Table of Contents
Fetching ...

oTTC: Object Time-to-Contact for Motion Estimation in Autonomous Driving

Abdul Hannan Khan, Syed Tahseen Raza Rizvi, Dheeraj Varma Chittari Macharavtu, Andreas Dengel

TL;DR

This work argues that time-to-contact (TTC) is a more robust motion cue for autonomous driving than depth or velocity alone, and that per-pixel TTC estimation is inefficient when paired with object detection. It introduces oTTC, an object-centric TTC predictor that extends 2D object detectors with a TTC attribute branch, predicting motion-in-depth per object from a single image and computing TTC thereafter.
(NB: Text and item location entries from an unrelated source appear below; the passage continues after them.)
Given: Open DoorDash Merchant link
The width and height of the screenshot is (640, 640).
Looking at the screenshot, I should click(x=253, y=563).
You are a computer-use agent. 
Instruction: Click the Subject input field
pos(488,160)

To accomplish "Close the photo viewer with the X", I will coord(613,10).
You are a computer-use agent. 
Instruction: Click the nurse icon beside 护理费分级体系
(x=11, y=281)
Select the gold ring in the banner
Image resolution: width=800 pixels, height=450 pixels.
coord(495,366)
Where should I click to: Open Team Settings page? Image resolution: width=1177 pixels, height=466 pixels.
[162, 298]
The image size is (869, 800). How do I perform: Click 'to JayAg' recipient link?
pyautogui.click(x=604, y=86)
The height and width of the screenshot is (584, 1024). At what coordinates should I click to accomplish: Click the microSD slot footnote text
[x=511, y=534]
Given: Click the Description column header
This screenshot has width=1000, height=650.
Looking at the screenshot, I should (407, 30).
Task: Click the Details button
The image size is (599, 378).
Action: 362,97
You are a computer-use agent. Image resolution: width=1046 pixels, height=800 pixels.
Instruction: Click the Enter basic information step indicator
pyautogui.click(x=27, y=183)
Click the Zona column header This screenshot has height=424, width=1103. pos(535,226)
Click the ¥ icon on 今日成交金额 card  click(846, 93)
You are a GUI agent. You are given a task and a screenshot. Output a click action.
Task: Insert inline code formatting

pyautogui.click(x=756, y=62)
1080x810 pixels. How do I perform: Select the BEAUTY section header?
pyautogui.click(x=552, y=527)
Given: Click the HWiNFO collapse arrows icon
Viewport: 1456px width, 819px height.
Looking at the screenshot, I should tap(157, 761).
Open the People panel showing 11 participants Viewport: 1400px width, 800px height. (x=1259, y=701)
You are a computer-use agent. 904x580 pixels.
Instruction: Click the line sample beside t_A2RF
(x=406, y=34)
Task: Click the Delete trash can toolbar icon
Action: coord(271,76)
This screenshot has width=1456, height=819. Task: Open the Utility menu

Ground-truth TTC is generated from existing object tracks and depth cues across KITTI, NuScenes, and Shift datasets, enabling comprehensive benchmarking against pixel-wise TTC baselines and monocular 3D detectors. The results show that oTTC achieves higher MiD-based TTC accuracy than state-of-the-art approaches, with favorable binary risk performance on real datasets and strong qualitative explanations, highlighting motion blur as a useful cue. Overall, oTTC offers a computationally efficient, interpretable, single-image solution for per-object motion risk in autonomous driving, with practical implications for perception and planning pipelines.

Abstract

Autonomous driving systems require a quick and robust perception of the nearby environment to carry out their routines effectively. With the aim to avoid collisions and drive safely, autonomous driving systems rely heavily on object detection. However, 2D object detections alone are insufficient; more information, such as relative velocity and distance, is required for safer planning. Monocular 3D object detectors try to solve this problem by directly predicting 3D bounding boxes and object velocities given a camera image. Recent research estimates time-to-contact in a per-pixel manner and suggests that it is more effective measure than velocity and depth combined. However, per-pixel time-to-contact requires object detection to serve its purpose effectively and hence increases overall computational requirements as two different models need to run. To address this issue, we propose per-object time-to-contact estimation by extending object detection models to additionally predict the time-to-contact attribute for each object. We compare our proposed approach with existing time-to-contact methods and provide benchmarking results on well-known datasets. Our proposed approach achieves higher precision compared to prior art while using a single image.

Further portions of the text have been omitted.